2. Respondent authorities in exercise of power under Rule 43(b) as well as Rule 139(a) and (b) of the Bihar Pension Rules have decided to withhold 100 per cent pension of the petitioner on the basis of a departmental enquiry conducted against him twice over. According to the petitioner, neither in the first enquiry report nor in the second enquiry report the enquiry officer found the petitioner guilty of any of the charges framed against him. This would be borne out from the enquiry reports which have been brought on record by the petitioner. But despite such a finding of innocence, the respondent disciplinary authority issued a second show-cause and decided to impose punishment. Petitioner superannuated in the meanwhile on 31.8.1995, so recourse to 43(b) and 139 (a) & (b) of Bihar Pension Rules was taken. He submits that the whole procedure has been given a go-by by not giving the petitioner a notice of disagreement with the material for doing so, by the disciplinary authority, contrary to the findings recorded by the enquiry officer.
3. The right of the disciplinary authority to disagree with the findings of the enquiry officer is not disputed at all. But it is well settled that if there is disagreement with the findings of the enquiry officer, by the disciplinary authority, the disciplinary authority has to give a notice of disagreement along with the materials for such a disagreement to the delinquent. But from the records it emerges that no separate notice for disagreement was given to the petitioner. Only a second show-cause was given based on which the punishment contained in Annexure-12 dated 26.8.1997 came to be passed.
4. Petitioner has also brought on record a so-called order of punishment dated 25.8.1995 where respondents decided to record a warning in the service book for the period 1989-90.
5. Yet another prayer on behalf of the petitioner besides quashing of the punishment orders is to grant him promotion for the period he was entitled to. This prayer of the petitioner is being rejected primarily on the ground that the petitioner is not entitled to demand or pray for multiplicity of relief in one writ application. The present writ application will have to be confined to the punishment orders which have been passed against him and nothing more.
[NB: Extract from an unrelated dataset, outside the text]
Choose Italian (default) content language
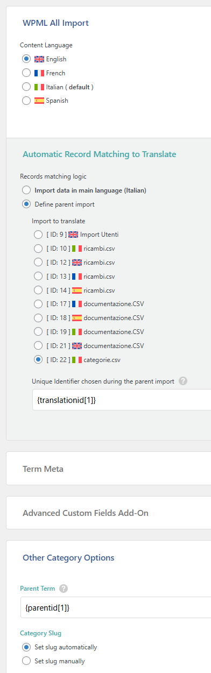This screenshot has width=211, height=673. pyautogui.click(x=26, y=87)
6. In the counter affidavit which has been filed on behalf of the respondent State they have stated that there were serious charges against the petitioner, which primarily related to large scale of purchases beyond the power and sanctioned budget vested in the petitioner. The entire exercise of holding the departmental enquiry culminated from the said fact. Though the enquiry officer was evasive in his findings but the disciplinary authority disagreed and a second show-cause was issued before imposition of punishment. The punishment imposed was the least which could be done for his misdemeanour while being posted as an officiating Executive Engineer in the project.
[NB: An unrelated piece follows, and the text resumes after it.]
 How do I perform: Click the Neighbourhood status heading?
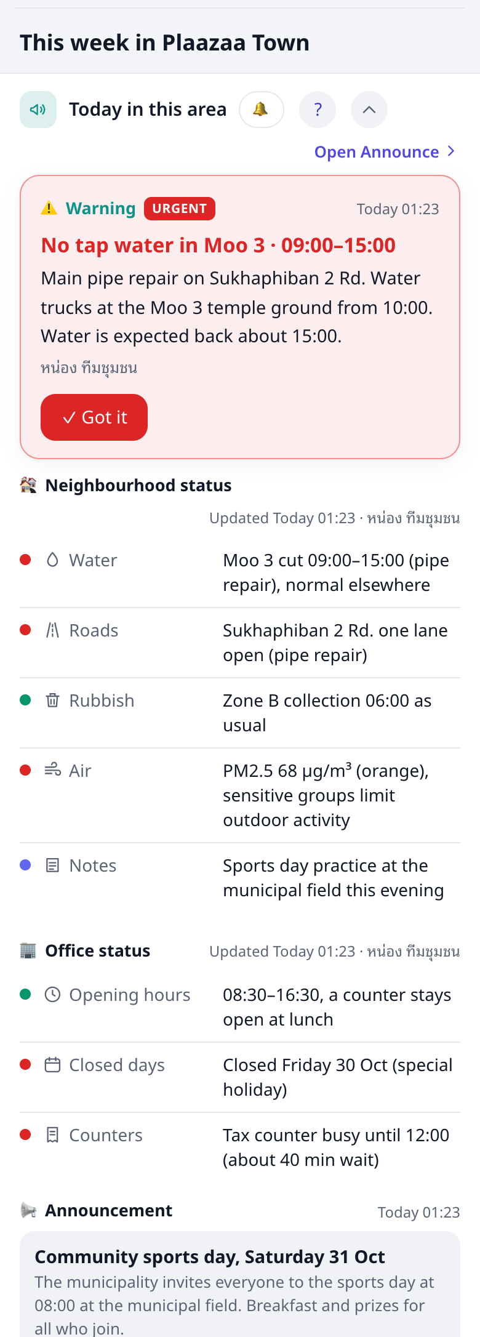[x=138, y=486]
7. This Court has certain reservation on the stand taken by the respondents on two counts. Number one that no notice for disagreement with necessary material has been brought on record and second that no evidence has been shown that such a step was taken in this regard. In absence of such a notice the second show-cause notice and the punishment thereafter will not help the respondents in any manner. Since this failure on the part of the respondents is prejudicial to the interest of the petitioner, the Court has no option but to interfere with the orders of punishment.
8. Both Annexures 12 and 13 are quashed but matter is remanded back to the disciplinary authority with liberty to him to give notice to the petitioner with material and evidence which has come during the course of enquiry, which forms the basis for disagreement or conclusions contrary to the findings of the enquiry officer. If he is not satisfied with the explanation offered by the petitioner then may consider issuing a second show cause and the consequential order may follow. As of now, for the infirmity noted above, the orders of punishment cannot be sustained.
9. The writ application is allowed and the two impugned orders are quashed and set aside and matter is remitted back.
10. Since this matter has dragged on for many years now and the petitioner retired many years ago, the Court expects that the respondents will give utmost priority to the issue and would try to take the matter to its logical end within a period of six months from the date of communication/production of a copy of this order.